Convert every line from the one containing "Given: Open the Terminal menu in menu bar" through the last of the items below, both included, into a JSON list of strings with one string per line. Skip blank lines and leave the pictures out.
Begin Stored data
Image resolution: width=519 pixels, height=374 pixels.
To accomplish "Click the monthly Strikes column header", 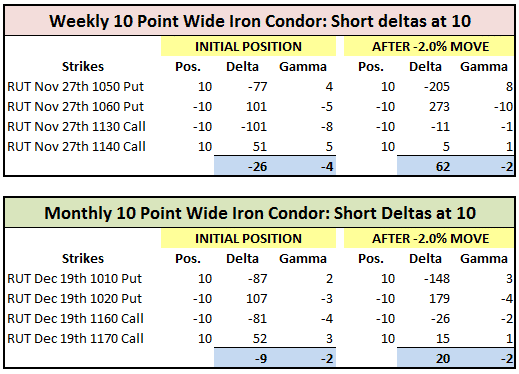I will tap(83, 259).
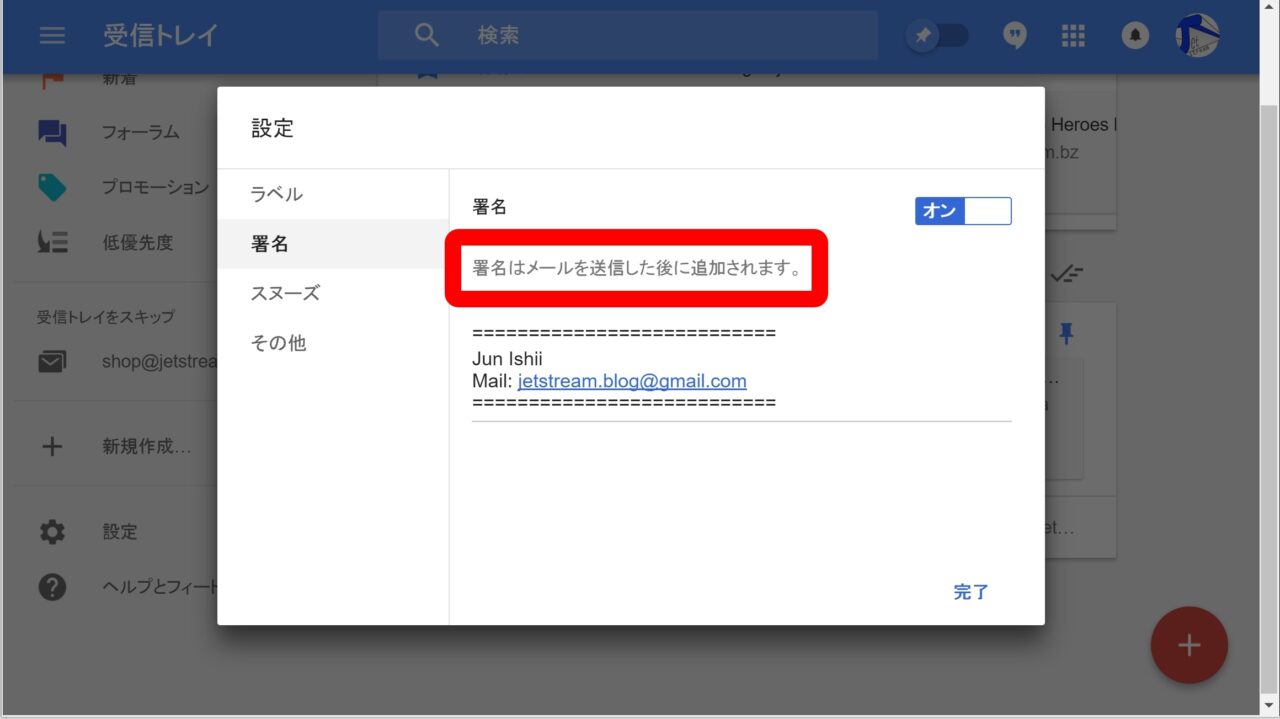Click the search magnifier icon
Viewport: 1280px width, 719px height.
pos(427,35)
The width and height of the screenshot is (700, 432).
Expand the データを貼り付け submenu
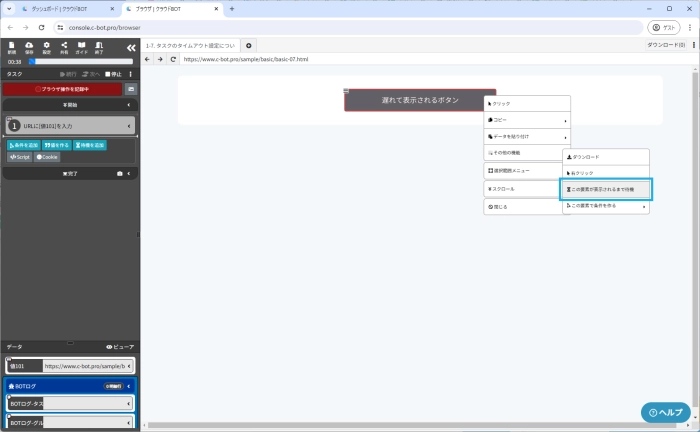(527, 136)
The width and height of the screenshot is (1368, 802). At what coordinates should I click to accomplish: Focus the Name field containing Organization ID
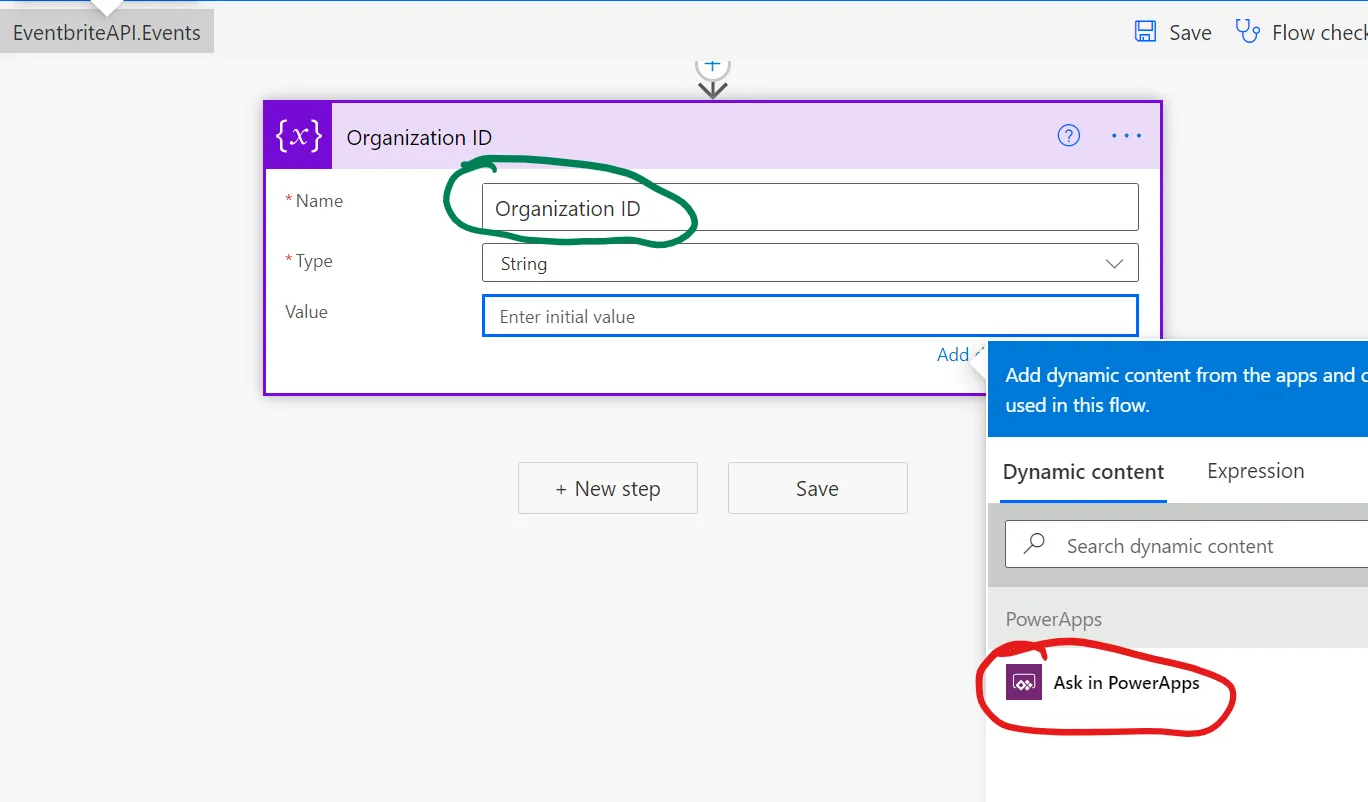(810, 208)
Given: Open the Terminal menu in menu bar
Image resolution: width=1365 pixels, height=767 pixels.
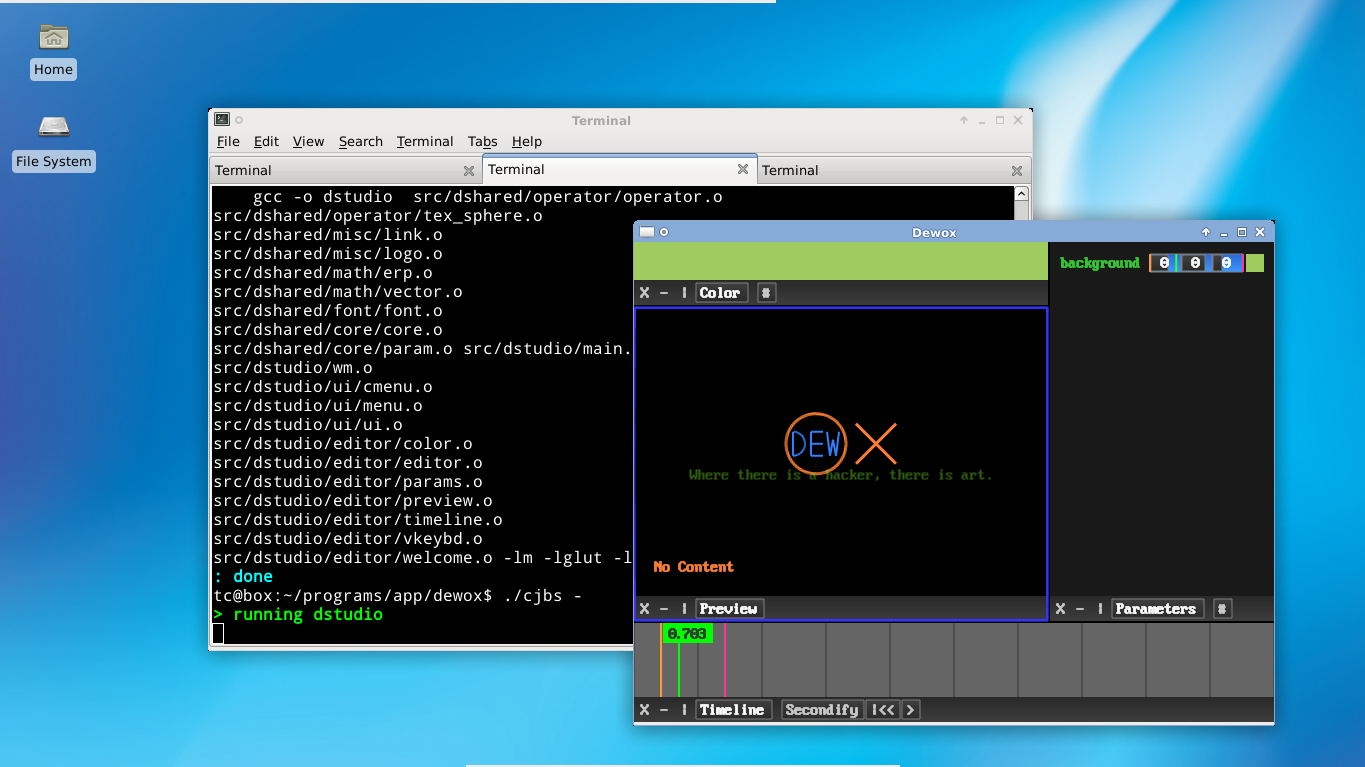Looking at the screenshot, I should 425,141.
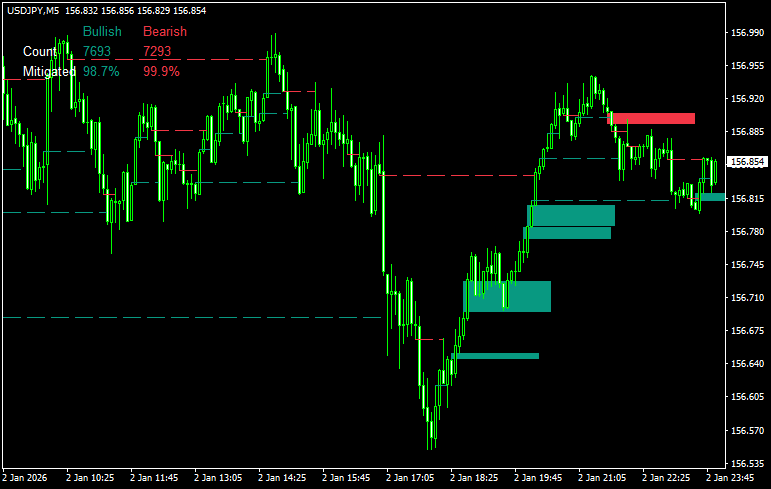
Task: Click the 156.995 price axis label
Action: pyautogui.click(x=748, y=33)
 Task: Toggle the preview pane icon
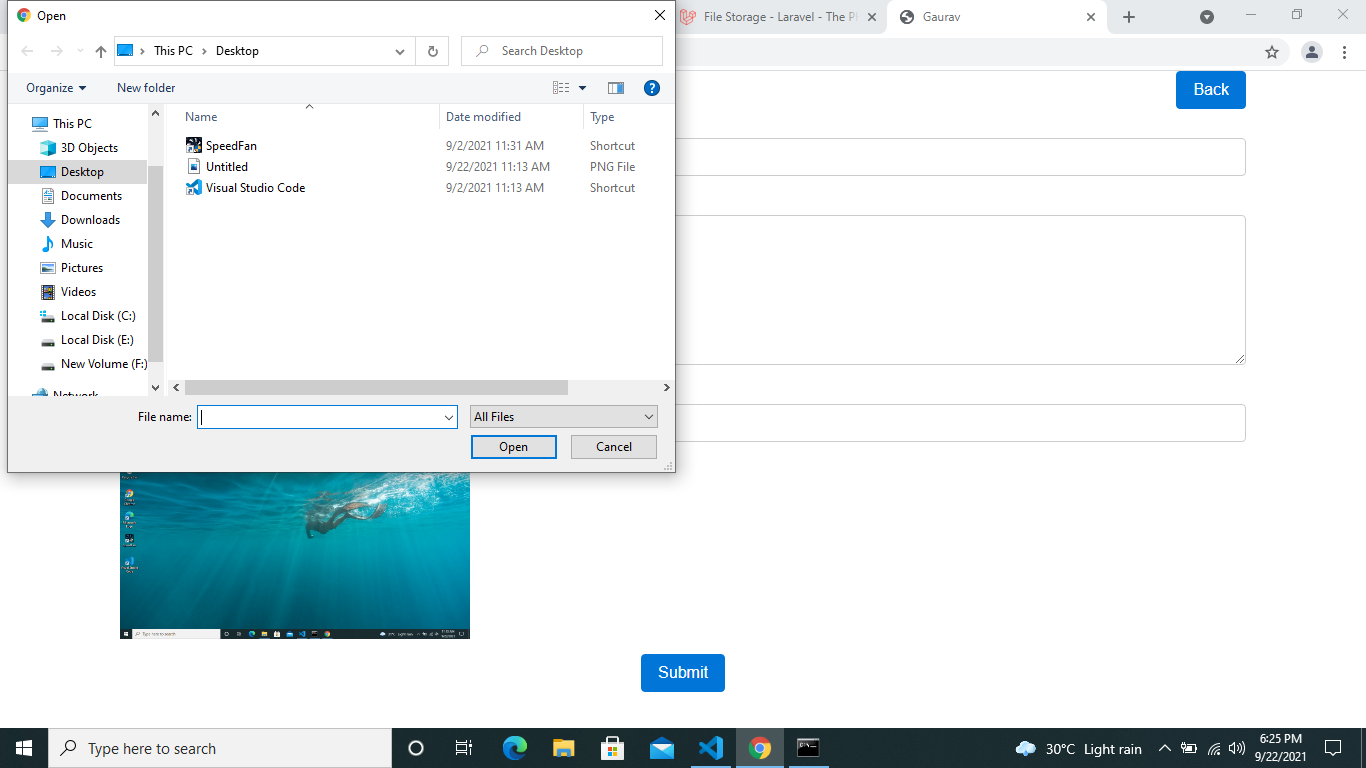[x=616, y=88]
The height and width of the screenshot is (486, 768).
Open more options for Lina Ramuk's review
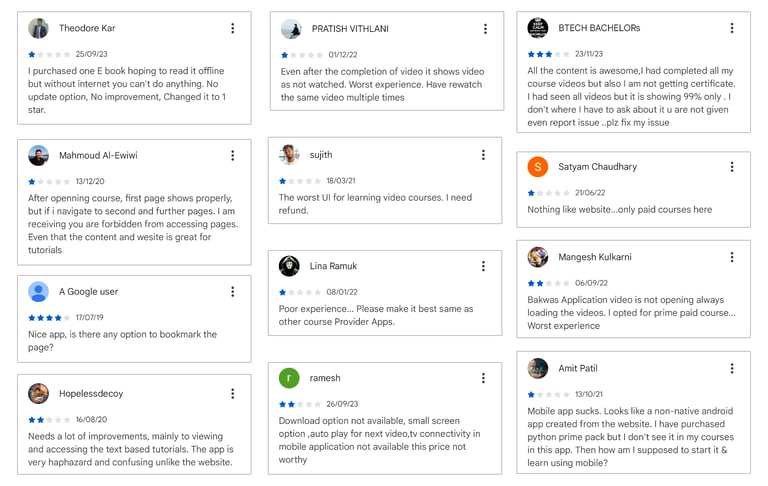click(x=483, y=266)
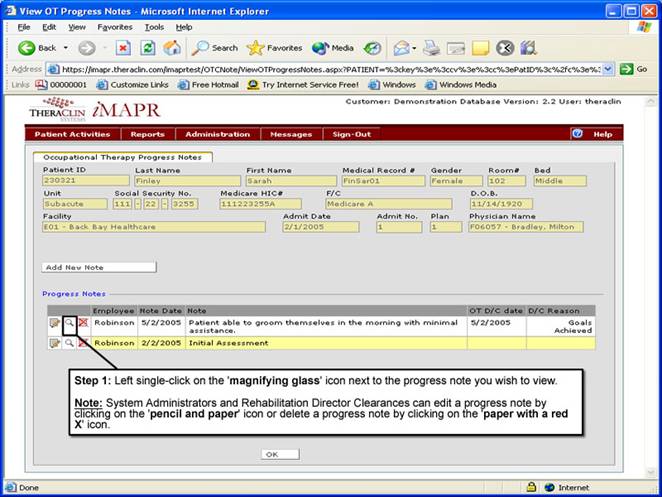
End Stored data
Answer —
[
  "Given: Open the Terminal menu in menu bar",
  "Image resolution: width=1365 pixels, height=767 pixels.",
  "Looking at the screenshot, I should 425,141.",
  "Task: Click the 156.995 price axis label",
  "Action: pyautogui.click(x=748, y=33)",
  " Task: Toggle the preview pane icon",
  "[x=616, y=88]",
  "The height and width of the screenshot is (486, 768).",
  "Open more options for Lina Ramuk's review",
  "click(x=483, y=266)"
]